[BEGIN SUPPLIED PASSAGE]
Down Memory Lane; Sit Back and Enjoy. 2018 06 28.

 

Pat and Ernie Lane

Jean and Will Capeling.

Yesterday, 2018 06 27, at the End of Life Service for Jack Rathwell (https://theshuffler.net/2018/06/26/we-have-lost-a-great-shuffler-a-great-human-being-jack-rathwell/) the Capelings, Will and Jean; and the Lanes, Pat and Ernie; both of whom shuffle in Arizona and Ontario, were at the Service, as was yours truly. Their Presence Took Me Back to 2005!!!  ENJOY!!  Jack would want you to do so!!

Want to take a break from shuffling?? Sit down with your significant other ~~ and reflect back on these terms!! We did, and had some real good laughs!! Our thanks to Will Capeling for sending this along. Will & Jean, now wintering in Arizona, are members of the Scugog Shuffleboard Club, former winter FL residents, and former winter residents of Mexico!!
Alf and Stan. 2005 02 01. (originally posted)

FENDER SKIRTS: I haven’t thought about “fender skirts” in years. When I was a kid I considered it such a funny term; made me think of a car in a dress!!
Thinking about “fender skirts” started me thinking about other words that have quietly disappeared from our language with hardly a notice.
[END SUPPLIED PASSAGE]
▶ [TASKS AND EXERCISES]
[1] From the Down Memory Lane post, list every person mentioned by name.
[2] Pick up the Down Memory Lane post after its last sentence and carry it on for a paragraph or two in the same tone.
[BEGIN INFORMATION SUPPLIED]
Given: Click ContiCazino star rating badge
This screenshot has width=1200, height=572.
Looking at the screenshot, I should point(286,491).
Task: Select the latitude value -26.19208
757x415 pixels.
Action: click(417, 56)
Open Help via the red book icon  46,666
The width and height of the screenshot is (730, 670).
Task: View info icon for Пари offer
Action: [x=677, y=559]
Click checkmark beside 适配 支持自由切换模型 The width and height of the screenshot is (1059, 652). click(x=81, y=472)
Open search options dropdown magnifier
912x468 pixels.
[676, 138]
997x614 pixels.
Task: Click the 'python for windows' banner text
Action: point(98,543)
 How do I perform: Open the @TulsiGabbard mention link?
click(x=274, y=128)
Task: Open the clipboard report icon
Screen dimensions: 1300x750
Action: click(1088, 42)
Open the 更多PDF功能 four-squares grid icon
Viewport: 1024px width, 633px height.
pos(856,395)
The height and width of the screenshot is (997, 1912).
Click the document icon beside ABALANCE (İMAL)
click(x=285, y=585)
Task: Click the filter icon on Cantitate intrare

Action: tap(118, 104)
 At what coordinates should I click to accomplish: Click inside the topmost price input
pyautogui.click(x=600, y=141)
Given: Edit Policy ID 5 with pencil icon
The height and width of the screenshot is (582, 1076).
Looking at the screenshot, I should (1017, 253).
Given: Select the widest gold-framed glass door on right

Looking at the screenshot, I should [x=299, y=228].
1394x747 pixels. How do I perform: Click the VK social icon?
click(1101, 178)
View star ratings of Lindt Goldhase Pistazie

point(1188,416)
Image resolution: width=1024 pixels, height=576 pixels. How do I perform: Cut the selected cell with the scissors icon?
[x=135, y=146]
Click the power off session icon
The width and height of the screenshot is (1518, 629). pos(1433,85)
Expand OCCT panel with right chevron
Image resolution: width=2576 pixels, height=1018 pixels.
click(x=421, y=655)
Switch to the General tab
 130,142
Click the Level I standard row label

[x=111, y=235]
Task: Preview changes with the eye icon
[END INFORMATION SUPPLIED]
▶ [ANSWERS TO THE EXERCISES]
[1]
Pat Lane
Ernie Lane
Jean Capeling
Will Capeling
Jack Rathwell
Alf
Stan

[2]
Like “CURB FEELERS” and “STEERING KNOBS.” Since I’d been thinking of cars, my mind naturally went that direction first. Any kids reading this will have to find some elderly person over 60 to explain some of these terms to them.
Remember “CONTINENTAL KITS?” They were rear bumper extenders and spare tire covers that were supposed to make any car as cool as a Lincoln Continental.
When did we quit calling them “EMERGENCY BRAKES??” At some point “parking brake” became the proper term. I miss the hint of drama that went with “emergency brake.”
I’m sad, too, that almost all the old folks are gone who would call the accelerator the “foot feed.”
Didn’t you ever wait at the street for your daddy to come home, so you could ride the “running board” up to the house?
Here’s a phrase I heard all the time in my youth but never anymore – “store-bought.” Of course, just about everything is store-bought these days. But once it was bragging material to have a store-bought dress or a store-bought bag of candy.
“Coast to coast” is a phrase that once held all sorts of excitement and now means almost nothing. Now we take the term “worldwide” for granted.
This floors me on a smaller scale, “wall-to-wall” was once a magical term in our homes. In the ’50s, everyone covered his or her hardwood floors with, wow, wall-to-wall carpeting! Today, everyone replaces their wall-to-wall carpeting with hardwood floors. Go figure!!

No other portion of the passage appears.